One more question is about security and privacy - I can't find a relevant write up about it and was wondering if you're assumption is that the current questionnaire answers cover the newly added functionality too?

Comment by @michaelwasserman Jun 13, 2022 (See Github)

Thanks for these inquiries!

@torgo: The API was adopted as a Second Screen Working Group deliverable, see the latest charter and CfC to publish a FPWD. We are getting valuable feedback from Mozilla, which just continued at a recent SS WG vF2F, but have no explicit positive signals from another implementer.

@atanassov: The proposal includes mitigations to limit the potential for accidental misuse or abuse. The spec was recently updated per Mozilla's enhancement feedback, to clarify Security Considerations around deceptive cross-screen placement. The API's questionnaire generally covers this minor enhancement, but the Spec and Explainer more directly address the pertinent considerations of this change.

Discussed Jul 1, 2022 (See Github)

Dan: reviewing response on our concerns it seems to address our issues

Rossen: reviewing Mozilla's standards position... The issue with taking over a monitor that users doesn't pay attention to is not as fringe as it's being presented. Often, people use laptops with a large screen monitor (at the office for example) and aren't paying any attention to the main, laptop's screen.

Rossen: leaves comment

Comment by @atanassov Jul 26, 2022 (See Github)

Hi @michaelwasserman – @torgo and I are just reviewing this at our f2f. It looks like the issue raised by @annevk hasn't been adequately addressed. That seems to be a pretty common use case (where a malicious site might seek to take over a display and mimic the user's OS (or similar) in order to steal credentials. Also as we've been reviewing it seems to us like this is more than a small enhancement. This proposal extends several technologies that are not part of multiscreen: user activation, Element.requestFullScreen and window.open. Since the scope is a bit wider than a small enhancement on an existing API. Can we ask that you to fork the topic and file a new design review request for this?

Discussed Aug 29, 2022 (See Github)

Tess: prefer to close it when they actually file the follow-up.

Dan: added note to clarify status but left open

Comment by @torgo Aug 29, 2022 (See Github)

Just marking this as pending editor update for now - we will close when additional issues have been filed.

Comment by @michaelwasserman Aug 31, 2022 (See Github)

Thank you, @atanassov and @torgo! Please see the newly opened TAG review request and the Explainer's new Security Considerations, which documents and attempts to address the concerns raisied by @annevk; I also replied directly to that Mozilla standards-position thread. Thank you for your time and patience!

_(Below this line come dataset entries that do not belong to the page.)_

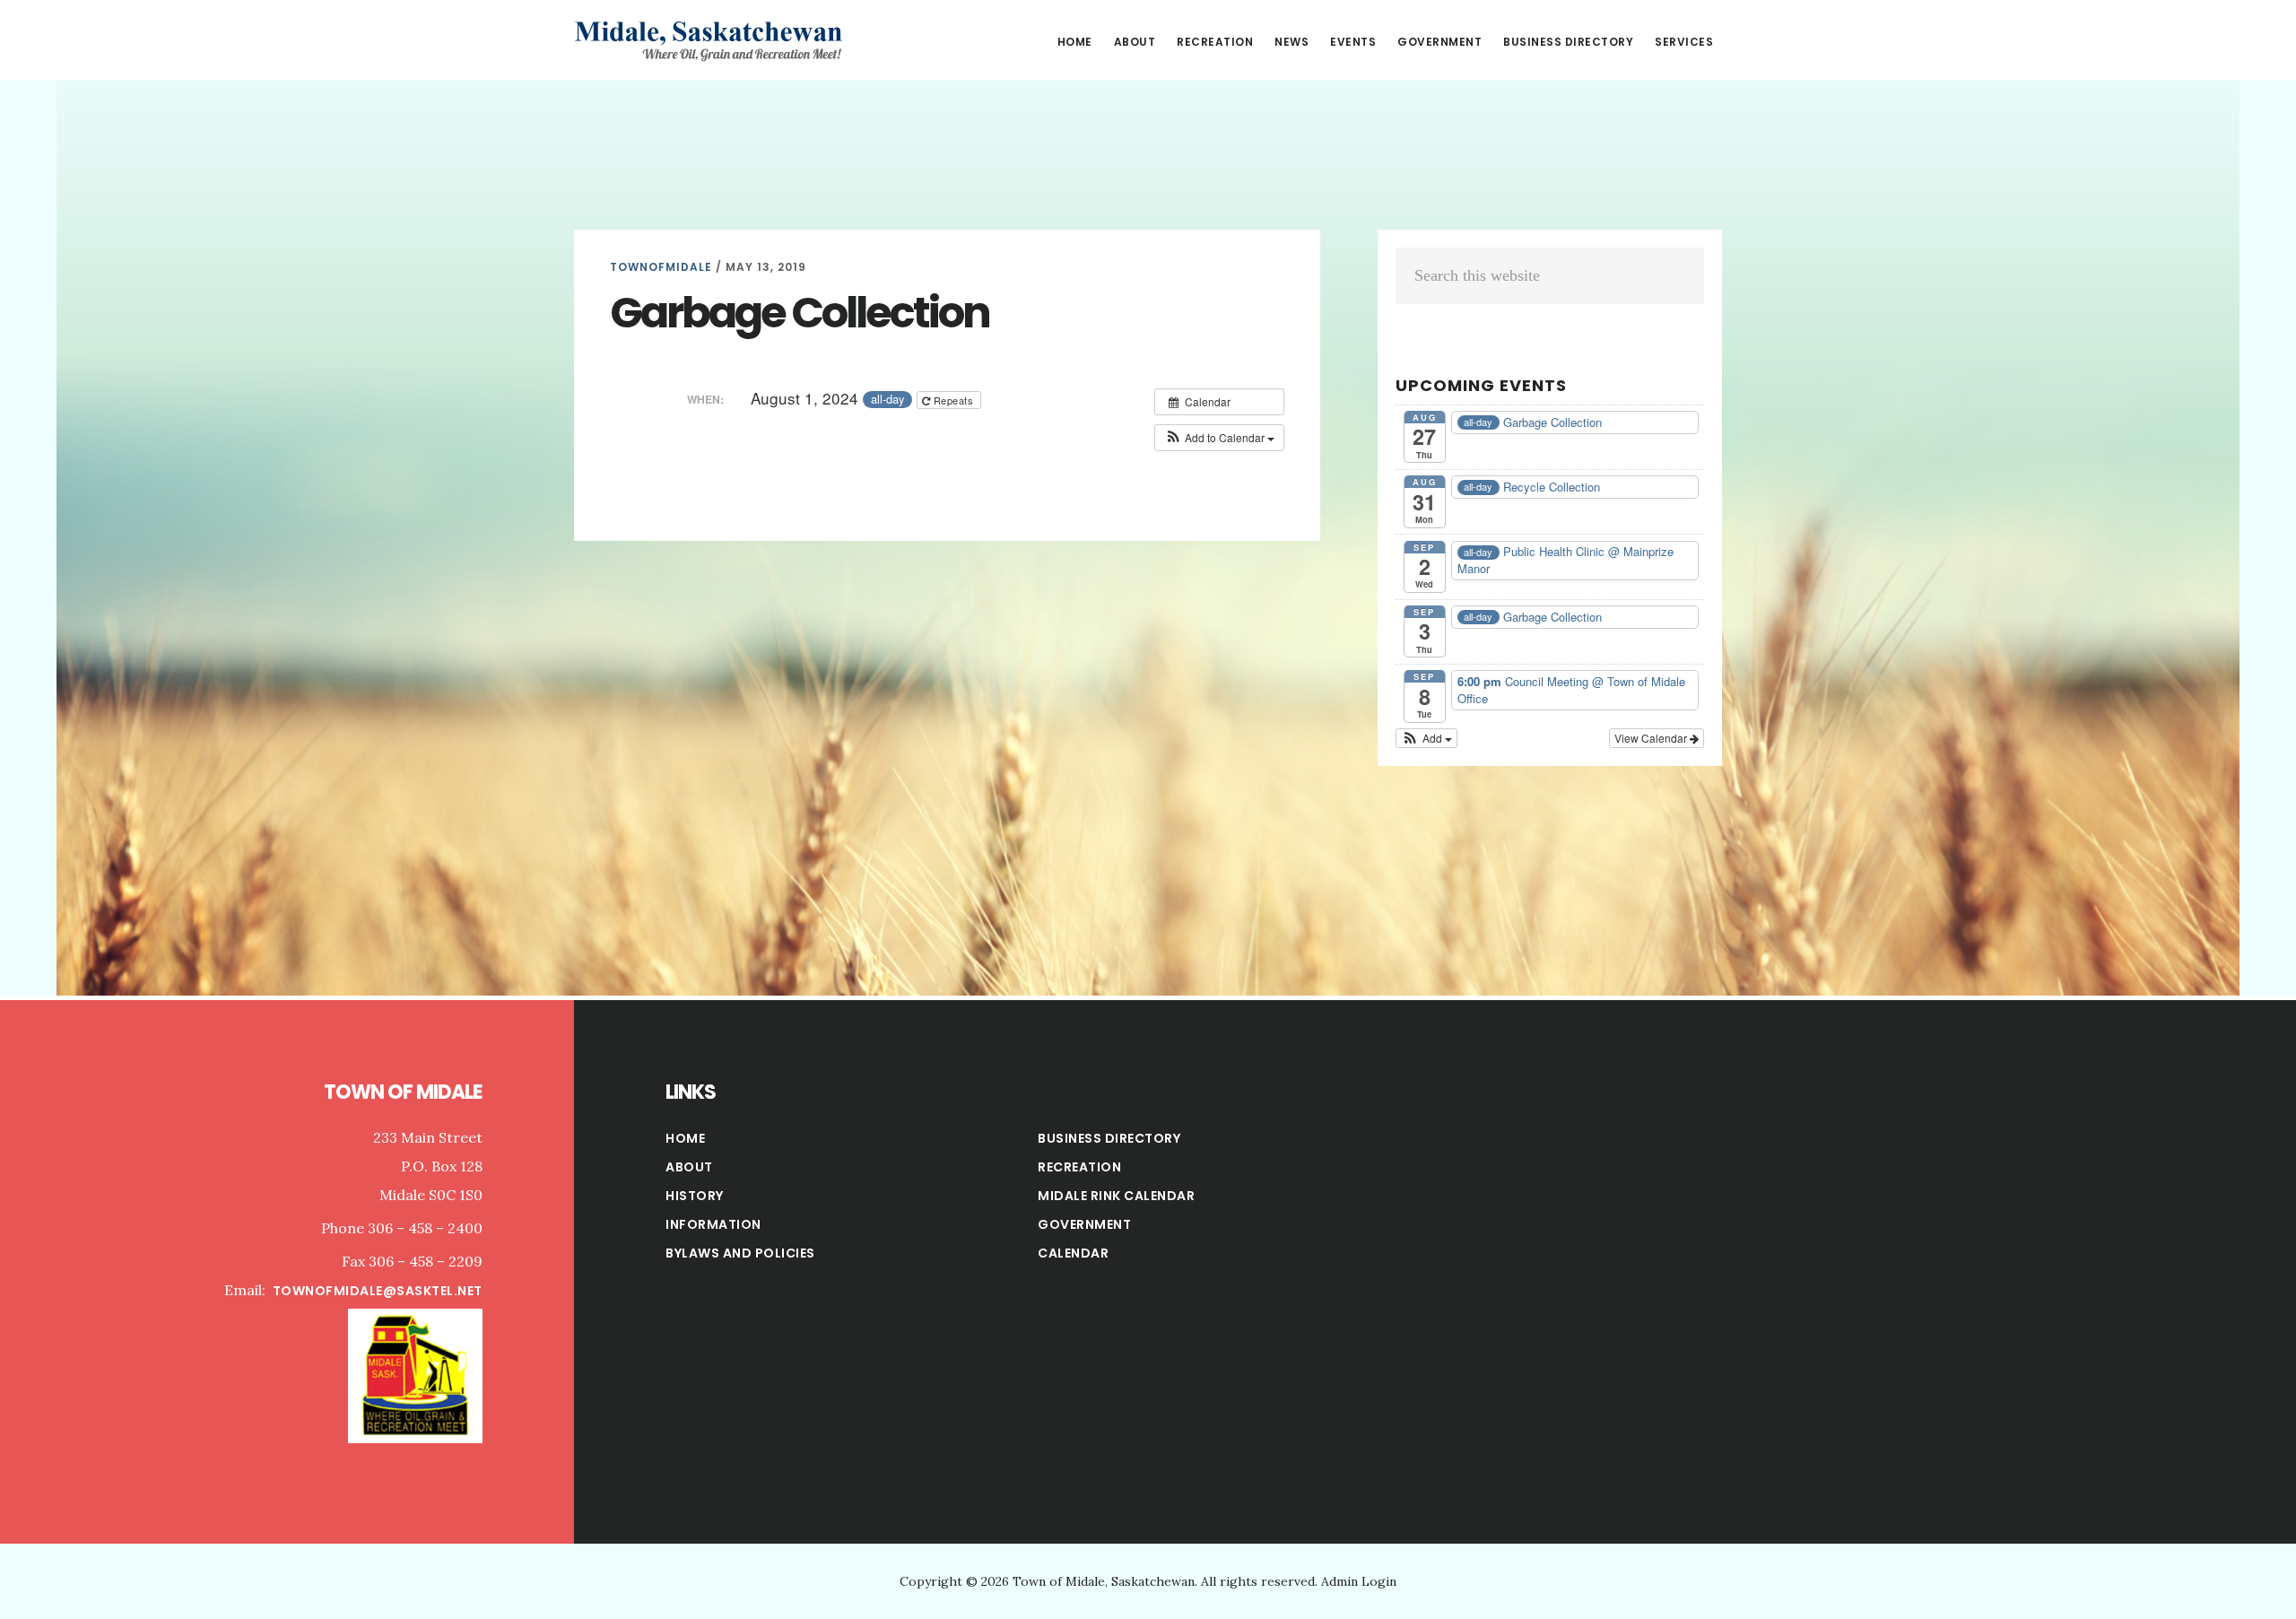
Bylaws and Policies (740, 1253)
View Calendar (1652, 737)
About (689, 1167)
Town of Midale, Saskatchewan (708, 39)
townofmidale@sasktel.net (378, 1291)
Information (713, 1224)
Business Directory (1109, 1138)
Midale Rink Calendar (1116, 1196)
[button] (1219, 437)
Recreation (1079, 1167)
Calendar (1073, 1253)
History (694, 1196)
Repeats (953, 400)
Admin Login (1358, 1581)
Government (1084, 1224)
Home (685, 1138)
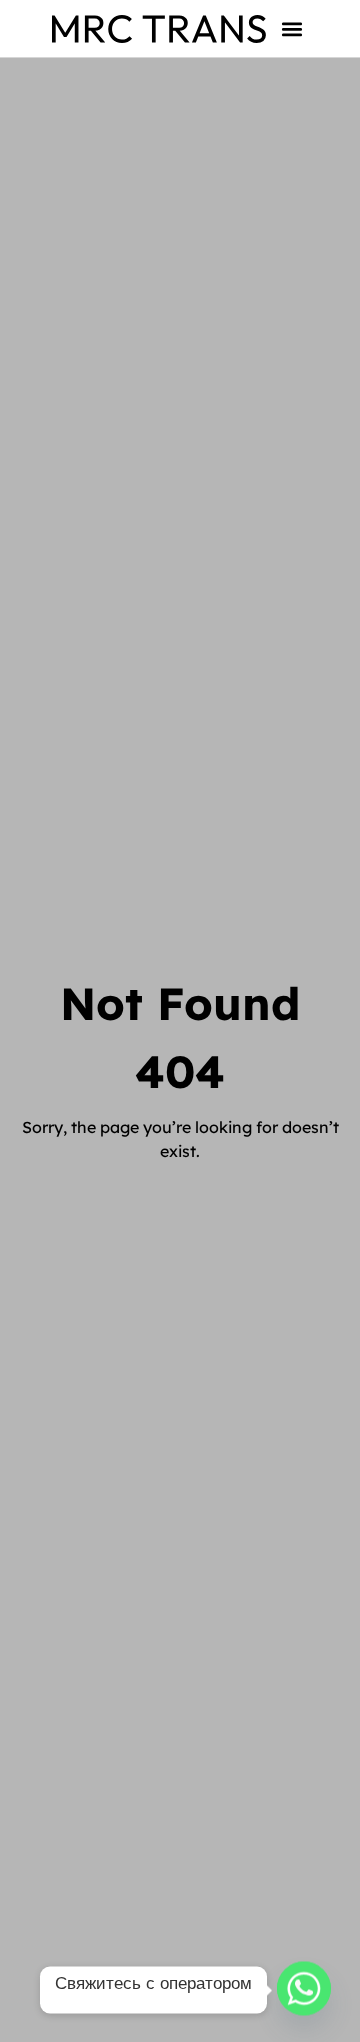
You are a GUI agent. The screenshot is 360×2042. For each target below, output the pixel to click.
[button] (292, 28)
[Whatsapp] (304, 1990)
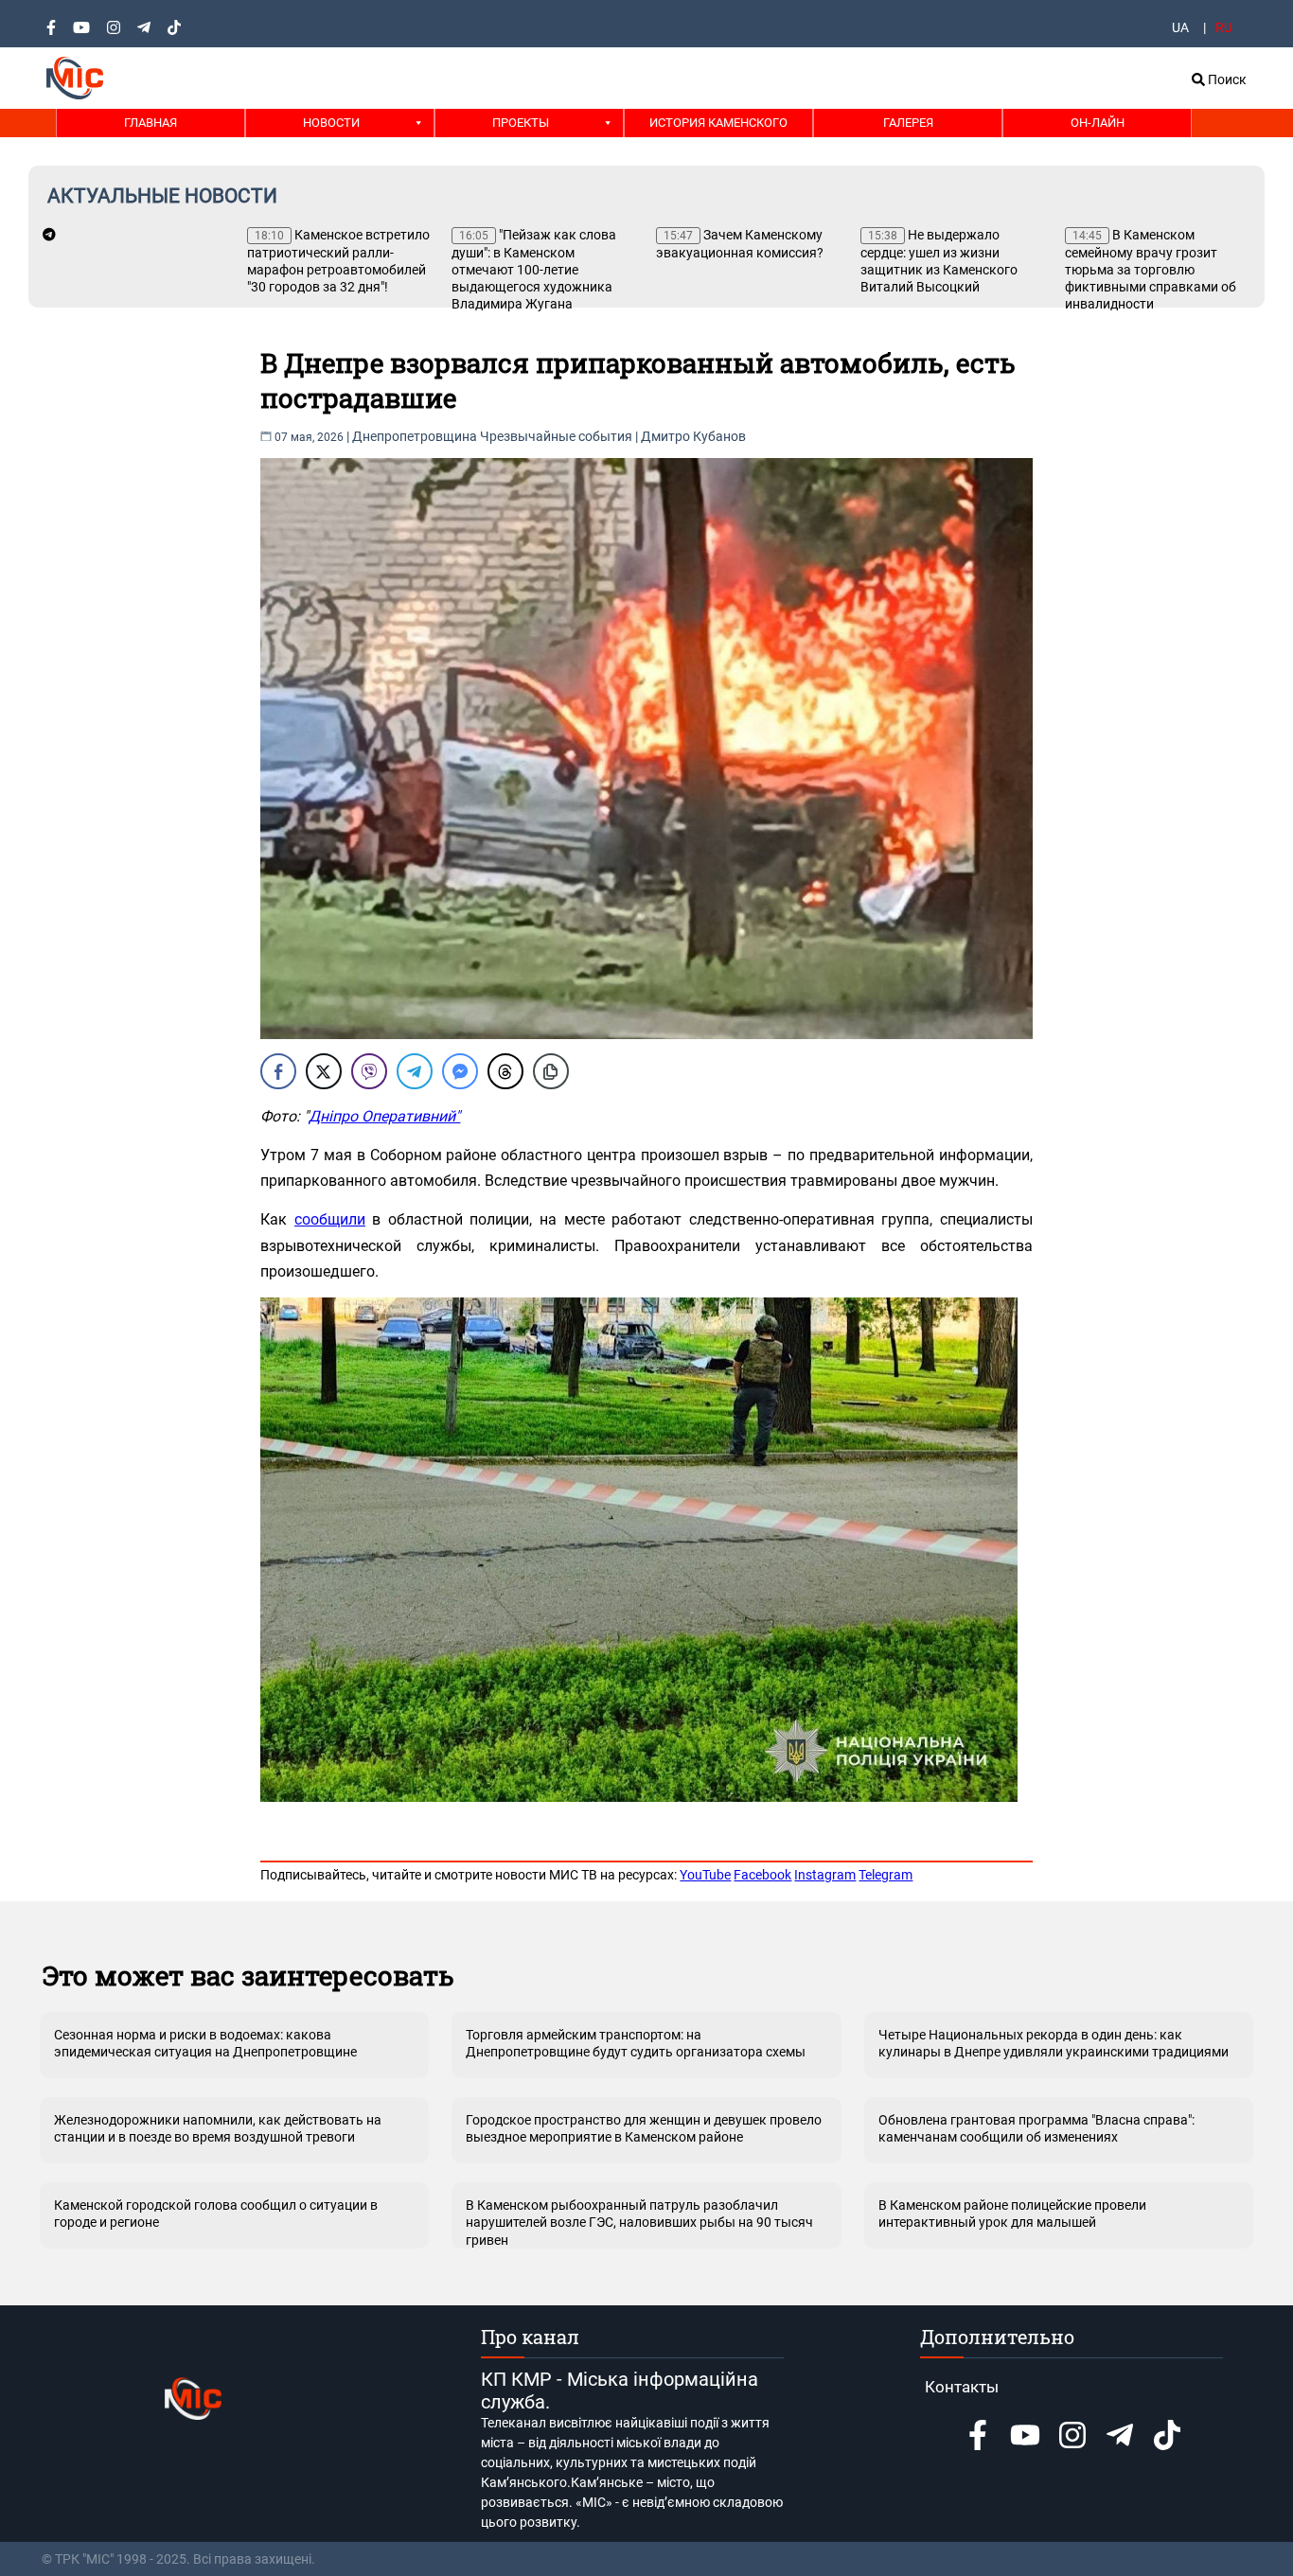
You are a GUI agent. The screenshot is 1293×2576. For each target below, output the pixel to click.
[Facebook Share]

Discussed Nov 28, 2022 (See Github)

Dan: can this be closed? They've pointed us to a new review, #767

Peter: looking at the difference between the two... is 767 looking at only a specific part of this spec? They have a separate explainer.

Dan: last feedback from Rossen about specific issues. New review request was in response - attempts to address concerns. Either this is a replacement, or ..

Peter: we had closed it in 2021 and they reopened it to ask us to look at multi screen part. 602 changed.. I believe we can close 602 now and move on with 767

Comment by @torgo Nov 28, 2022 (See Github)

We're closing this as the review has moved to #767.